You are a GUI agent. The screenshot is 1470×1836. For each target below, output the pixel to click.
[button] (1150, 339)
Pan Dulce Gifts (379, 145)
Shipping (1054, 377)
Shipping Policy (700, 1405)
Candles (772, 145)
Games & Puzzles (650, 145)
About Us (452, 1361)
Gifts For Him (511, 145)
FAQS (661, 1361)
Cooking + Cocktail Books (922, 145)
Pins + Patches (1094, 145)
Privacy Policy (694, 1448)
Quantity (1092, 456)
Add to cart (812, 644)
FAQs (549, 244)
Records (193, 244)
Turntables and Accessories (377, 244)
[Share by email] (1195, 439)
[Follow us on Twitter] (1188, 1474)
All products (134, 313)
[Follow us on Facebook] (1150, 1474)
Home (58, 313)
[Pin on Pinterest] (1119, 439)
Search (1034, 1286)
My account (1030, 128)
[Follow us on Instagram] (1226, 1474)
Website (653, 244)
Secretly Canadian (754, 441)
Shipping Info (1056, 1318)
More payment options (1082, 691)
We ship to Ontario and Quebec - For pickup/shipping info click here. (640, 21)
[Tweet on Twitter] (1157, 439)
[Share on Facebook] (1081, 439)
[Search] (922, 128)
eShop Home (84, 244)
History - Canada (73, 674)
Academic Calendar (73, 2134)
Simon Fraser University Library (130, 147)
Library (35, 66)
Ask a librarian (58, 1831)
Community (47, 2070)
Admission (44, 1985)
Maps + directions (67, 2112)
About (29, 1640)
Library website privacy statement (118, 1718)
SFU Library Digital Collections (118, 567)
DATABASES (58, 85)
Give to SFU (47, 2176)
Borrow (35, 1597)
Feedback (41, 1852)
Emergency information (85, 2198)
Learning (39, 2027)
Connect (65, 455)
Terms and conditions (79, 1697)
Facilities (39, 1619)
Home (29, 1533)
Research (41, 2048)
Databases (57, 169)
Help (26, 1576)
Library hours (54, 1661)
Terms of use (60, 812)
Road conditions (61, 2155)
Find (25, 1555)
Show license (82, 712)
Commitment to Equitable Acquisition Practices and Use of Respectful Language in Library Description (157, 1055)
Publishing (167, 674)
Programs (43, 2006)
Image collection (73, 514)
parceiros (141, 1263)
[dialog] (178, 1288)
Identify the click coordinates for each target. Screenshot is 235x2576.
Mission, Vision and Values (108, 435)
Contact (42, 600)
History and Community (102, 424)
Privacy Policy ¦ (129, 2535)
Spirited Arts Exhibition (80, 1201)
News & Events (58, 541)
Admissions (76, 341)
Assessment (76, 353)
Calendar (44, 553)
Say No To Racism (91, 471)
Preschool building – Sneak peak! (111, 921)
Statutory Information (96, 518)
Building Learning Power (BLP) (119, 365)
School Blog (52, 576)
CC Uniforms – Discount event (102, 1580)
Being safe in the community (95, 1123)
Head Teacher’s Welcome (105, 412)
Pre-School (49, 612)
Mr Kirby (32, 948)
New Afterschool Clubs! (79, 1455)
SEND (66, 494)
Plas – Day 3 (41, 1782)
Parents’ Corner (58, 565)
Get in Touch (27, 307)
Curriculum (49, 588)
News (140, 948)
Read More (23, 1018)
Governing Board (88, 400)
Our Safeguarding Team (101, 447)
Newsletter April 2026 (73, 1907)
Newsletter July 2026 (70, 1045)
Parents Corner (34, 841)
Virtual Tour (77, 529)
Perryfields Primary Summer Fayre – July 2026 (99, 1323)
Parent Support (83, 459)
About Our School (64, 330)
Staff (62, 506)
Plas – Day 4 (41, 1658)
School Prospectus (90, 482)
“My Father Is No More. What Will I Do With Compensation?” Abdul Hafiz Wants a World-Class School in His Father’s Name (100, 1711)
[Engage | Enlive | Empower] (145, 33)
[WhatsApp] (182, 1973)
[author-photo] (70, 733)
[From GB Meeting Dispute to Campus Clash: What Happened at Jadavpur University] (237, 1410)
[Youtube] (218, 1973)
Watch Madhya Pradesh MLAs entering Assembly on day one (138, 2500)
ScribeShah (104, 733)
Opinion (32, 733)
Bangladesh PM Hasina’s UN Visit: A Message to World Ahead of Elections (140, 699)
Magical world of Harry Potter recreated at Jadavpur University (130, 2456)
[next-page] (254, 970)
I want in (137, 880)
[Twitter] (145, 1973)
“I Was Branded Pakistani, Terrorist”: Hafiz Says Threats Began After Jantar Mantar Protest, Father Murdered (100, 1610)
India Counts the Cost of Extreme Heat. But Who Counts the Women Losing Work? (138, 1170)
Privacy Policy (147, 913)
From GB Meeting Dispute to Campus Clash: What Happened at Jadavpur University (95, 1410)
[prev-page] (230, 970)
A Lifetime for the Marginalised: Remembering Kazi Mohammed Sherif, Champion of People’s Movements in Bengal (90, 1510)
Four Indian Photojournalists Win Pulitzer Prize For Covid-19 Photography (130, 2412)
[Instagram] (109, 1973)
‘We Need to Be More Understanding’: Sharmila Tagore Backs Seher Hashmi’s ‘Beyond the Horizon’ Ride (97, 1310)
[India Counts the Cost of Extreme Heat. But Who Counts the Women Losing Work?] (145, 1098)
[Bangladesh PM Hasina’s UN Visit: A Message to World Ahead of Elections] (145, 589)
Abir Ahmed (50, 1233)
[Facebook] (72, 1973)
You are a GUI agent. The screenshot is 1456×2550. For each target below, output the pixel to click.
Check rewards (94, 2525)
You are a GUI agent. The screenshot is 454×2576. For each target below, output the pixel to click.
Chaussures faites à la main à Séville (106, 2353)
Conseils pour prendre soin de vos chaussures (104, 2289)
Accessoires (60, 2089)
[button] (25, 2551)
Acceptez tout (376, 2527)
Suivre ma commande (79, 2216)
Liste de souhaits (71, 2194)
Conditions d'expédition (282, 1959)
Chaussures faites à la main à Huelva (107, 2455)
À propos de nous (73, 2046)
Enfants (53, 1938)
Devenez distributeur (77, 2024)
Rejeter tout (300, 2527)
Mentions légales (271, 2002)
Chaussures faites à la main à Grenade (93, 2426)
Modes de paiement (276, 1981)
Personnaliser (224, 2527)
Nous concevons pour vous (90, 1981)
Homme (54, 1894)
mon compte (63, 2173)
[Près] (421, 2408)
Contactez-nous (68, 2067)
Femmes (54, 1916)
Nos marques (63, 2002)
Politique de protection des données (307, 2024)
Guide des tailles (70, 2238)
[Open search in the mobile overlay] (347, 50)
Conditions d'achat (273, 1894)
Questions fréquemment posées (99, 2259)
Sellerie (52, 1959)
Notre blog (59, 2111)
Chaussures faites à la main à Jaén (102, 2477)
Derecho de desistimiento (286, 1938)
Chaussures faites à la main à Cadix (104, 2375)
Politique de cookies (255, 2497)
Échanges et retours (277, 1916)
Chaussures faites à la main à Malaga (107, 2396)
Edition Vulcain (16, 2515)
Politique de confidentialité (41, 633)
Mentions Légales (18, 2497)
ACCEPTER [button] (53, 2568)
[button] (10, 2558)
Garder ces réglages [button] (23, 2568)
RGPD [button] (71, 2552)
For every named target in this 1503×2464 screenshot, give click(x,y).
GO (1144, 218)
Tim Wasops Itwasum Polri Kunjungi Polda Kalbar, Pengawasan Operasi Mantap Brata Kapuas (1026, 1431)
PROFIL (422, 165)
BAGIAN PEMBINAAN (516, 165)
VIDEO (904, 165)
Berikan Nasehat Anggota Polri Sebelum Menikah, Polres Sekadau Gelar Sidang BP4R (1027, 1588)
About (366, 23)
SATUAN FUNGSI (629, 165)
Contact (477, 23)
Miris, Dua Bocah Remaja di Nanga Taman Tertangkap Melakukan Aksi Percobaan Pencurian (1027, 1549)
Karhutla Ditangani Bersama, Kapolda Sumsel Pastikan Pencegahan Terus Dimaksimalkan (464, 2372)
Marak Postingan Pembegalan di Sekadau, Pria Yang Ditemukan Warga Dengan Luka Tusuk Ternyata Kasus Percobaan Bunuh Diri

____

Whatever else the listing above holds, retype exactly only the lines from the one containing "[prev-page] (230, 970)" to the one containing "[Bangladesh PM Hasina’s", both ends kept.

[prev-page] (230, 970)
A Lifetime for the Marginalised: Remembering Kazi Mohammed Sherif, Champion of People’s Movements in Bengal (90, 1510)
Four Indian Photojournalists Win Pulitzer Prize For Covid-19 Photography (130, 2412)
[Instagram] (109, 1973)
‘We Need to Be More Understanding’: Sharmila Tagore Backs Seher Hashmi’s ‘Beyond the Horizon’ Ride (97, 1310)
[India Counts the Cost of Extreme Heat. But Who Counts the Women Losing Work?] (145, 1098)
[Bangladesh PM Hasina’s UN Visit: A Message to World Ahead of Elections] (145, 589)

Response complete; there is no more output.